(The input Opens)

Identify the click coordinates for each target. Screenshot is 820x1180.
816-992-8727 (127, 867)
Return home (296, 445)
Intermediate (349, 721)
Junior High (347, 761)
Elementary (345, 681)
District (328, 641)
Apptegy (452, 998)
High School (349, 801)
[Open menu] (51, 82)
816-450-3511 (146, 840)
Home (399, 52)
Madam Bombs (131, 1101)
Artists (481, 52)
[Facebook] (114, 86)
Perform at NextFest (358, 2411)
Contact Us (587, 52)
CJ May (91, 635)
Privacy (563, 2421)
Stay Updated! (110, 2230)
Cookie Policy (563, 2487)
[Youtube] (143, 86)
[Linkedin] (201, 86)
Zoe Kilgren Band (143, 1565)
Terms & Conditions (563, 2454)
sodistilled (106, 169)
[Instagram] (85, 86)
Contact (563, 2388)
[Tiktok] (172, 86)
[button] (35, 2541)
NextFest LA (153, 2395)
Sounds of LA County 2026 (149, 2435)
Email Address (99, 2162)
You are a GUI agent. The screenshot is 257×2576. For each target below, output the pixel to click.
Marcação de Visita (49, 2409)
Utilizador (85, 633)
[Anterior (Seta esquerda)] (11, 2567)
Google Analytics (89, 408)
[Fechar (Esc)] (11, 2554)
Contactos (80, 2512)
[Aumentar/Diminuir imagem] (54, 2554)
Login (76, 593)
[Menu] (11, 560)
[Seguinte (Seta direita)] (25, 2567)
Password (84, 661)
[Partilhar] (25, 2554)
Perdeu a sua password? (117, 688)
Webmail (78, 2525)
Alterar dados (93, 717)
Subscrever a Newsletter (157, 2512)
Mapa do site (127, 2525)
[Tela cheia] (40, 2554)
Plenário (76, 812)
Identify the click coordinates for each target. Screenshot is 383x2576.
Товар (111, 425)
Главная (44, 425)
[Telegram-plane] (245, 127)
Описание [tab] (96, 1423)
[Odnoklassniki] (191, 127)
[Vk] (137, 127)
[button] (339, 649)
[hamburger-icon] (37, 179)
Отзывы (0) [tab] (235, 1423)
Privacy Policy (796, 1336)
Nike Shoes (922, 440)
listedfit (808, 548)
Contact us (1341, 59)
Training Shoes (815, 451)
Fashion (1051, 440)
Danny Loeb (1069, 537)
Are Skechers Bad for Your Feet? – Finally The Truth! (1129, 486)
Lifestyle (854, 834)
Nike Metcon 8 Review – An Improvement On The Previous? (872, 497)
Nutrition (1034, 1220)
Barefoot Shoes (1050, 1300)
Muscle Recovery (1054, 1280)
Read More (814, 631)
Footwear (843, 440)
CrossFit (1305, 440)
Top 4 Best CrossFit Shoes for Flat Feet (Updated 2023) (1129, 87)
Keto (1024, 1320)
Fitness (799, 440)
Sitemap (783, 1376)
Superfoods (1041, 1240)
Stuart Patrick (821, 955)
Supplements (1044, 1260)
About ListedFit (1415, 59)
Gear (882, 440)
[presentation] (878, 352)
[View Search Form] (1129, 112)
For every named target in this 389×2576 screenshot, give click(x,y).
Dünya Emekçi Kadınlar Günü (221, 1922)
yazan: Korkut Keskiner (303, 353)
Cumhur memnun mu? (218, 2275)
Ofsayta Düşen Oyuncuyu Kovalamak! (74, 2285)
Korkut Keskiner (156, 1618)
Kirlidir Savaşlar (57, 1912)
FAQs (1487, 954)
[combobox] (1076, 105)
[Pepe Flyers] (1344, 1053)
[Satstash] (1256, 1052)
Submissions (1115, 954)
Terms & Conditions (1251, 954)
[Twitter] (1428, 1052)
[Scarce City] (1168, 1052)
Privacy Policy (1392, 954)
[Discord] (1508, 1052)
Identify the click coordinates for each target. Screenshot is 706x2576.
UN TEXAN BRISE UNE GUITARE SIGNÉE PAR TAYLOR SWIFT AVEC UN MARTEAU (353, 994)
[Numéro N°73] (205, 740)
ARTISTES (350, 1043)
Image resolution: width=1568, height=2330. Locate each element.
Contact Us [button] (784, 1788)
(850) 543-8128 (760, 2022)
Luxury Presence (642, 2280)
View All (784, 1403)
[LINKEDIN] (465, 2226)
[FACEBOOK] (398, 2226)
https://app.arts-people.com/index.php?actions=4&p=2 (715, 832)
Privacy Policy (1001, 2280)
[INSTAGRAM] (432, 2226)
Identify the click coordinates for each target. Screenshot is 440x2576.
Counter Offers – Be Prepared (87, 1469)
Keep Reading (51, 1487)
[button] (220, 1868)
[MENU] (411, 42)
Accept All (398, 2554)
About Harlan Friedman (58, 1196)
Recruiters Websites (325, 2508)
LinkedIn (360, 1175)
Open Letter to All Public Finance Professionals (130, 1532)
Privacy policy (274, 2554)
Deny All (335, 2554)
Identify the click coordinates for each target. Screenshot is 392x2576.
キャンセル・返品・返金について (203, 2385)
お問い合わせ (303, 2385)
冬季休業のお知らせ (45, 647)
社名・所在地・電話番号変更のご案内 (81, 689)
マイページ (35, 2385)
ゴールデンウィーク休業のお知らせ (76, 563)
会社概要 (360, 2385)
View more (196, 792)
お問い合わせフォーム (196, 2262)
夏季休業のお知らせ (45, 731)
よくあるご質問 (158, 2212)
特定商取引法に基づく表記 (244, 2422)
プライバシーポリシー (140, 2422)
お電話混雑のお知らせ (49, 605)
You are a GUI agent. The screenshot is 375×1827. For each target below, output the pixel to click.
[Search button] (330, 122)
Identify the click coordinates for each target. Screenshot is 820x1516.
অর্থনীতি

(The input Closes)

▶ Goal of the exercise:
Every line that contains the string "Nike" should be copied from the entries.

▶ Your solution:
Nike Shoes (922, 440)
Nike Metcon 8 Review – An Improvement On The Previous? (872, 497)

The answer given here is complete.